Before she could pull the trigger, a blur of silver steel flashed and the rifle exploded as Master Miyamoto sliced his sword through the magnetic accelerator pack with the last of his strength. Valerian blinked away the brilliant afterimages as Emillian staggered and dropped her useless weapon, drawing the combat knife sheathed on her leg.

She leapt at him with a feral snarl of rage.

Valerian swept up his rifle and unloaded the last of his clip into her.

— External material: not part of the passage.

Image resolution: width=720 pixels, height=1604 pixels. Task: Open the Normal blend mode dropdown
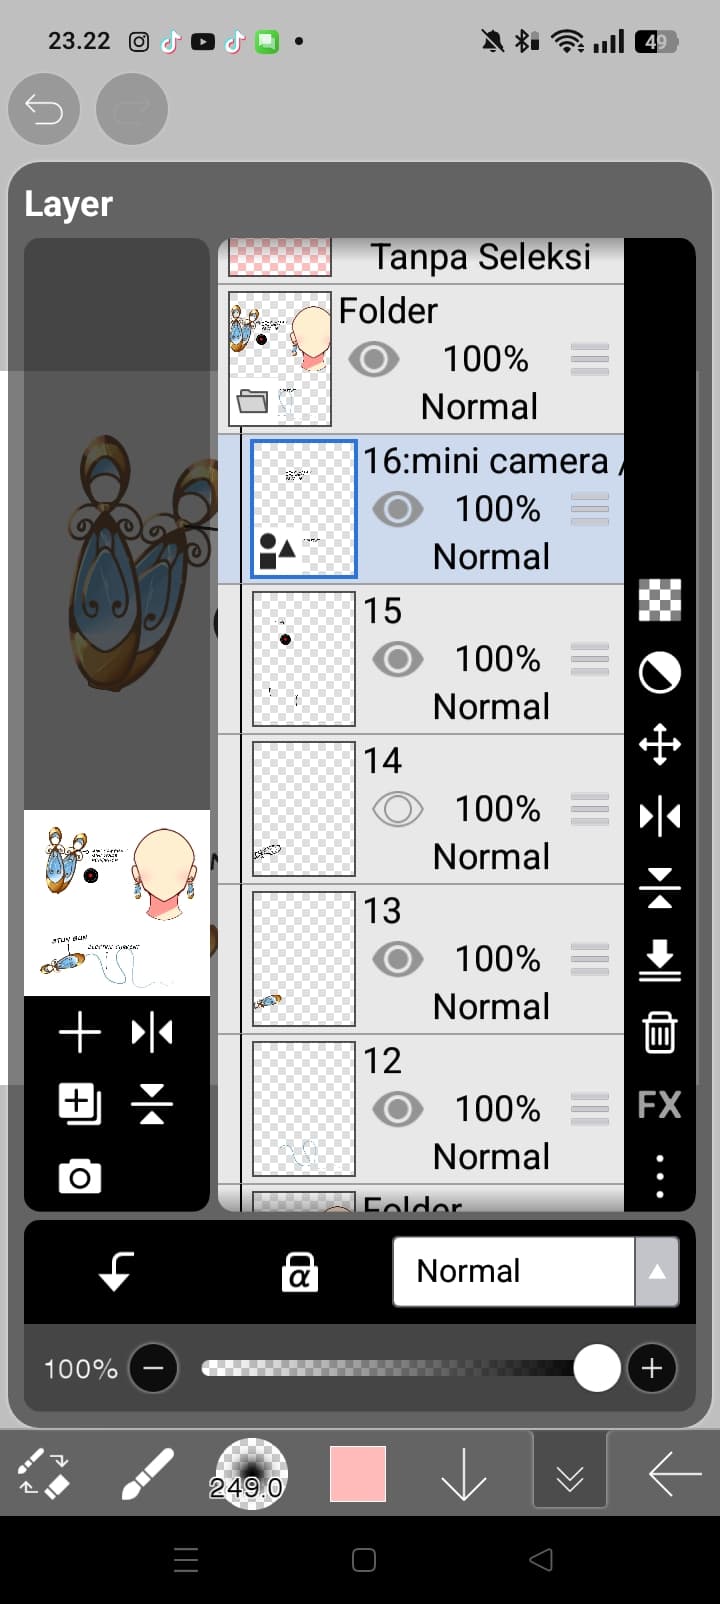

Most of his spikes flattened themselves on her breastplate, but a squirting spray of blood arced from her neck and she landed next to him with a gurgling scream. Valerian kept his finger pressed to the trigger, his breath heaving as the firing mechanism whined and the magazine clicked dry.

"Nice shot," said a voice behind him, and he turned his head to see his father emerge from the hole in the culler's belly.

"Thanks," gasped Valerian, dropping the rifle and looking over to Master Miyamoto.